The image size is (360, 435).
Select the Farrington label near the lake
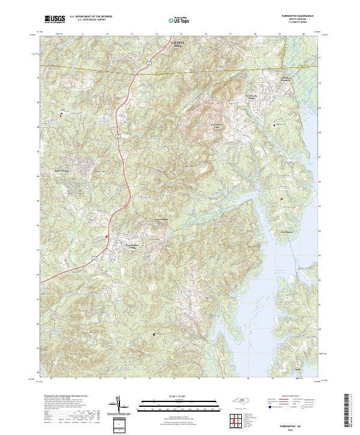click(x=286, y=231)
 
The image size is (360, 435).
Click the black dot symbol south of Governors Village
click(x=275, y=125)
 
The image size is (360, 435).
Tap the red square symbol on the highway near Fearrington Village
click(x=107, y=236)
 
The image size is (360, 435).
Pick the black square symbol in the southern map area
click(x=154, y=334)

====

◆ Problem statement
Reproduce the data, swapping every "symbol" for "marker" and leaving all else unchanged. Omit the pictures.

◆ Full output
The image size is (360, 435).
Select the Farrington label near the lake
click(x=286, y=231)
 
The image size is (360, 435).
Click the black dot marker south of Governors Village
click(x=275, y=125)
 
The image size is (360, 435).
Tap the red square marker on the highway near Fearrington Village
click(x=107, y=236)
 
The image size is (360, 435).
Pick the black square marker in the southern map area
click(x=154, y=334)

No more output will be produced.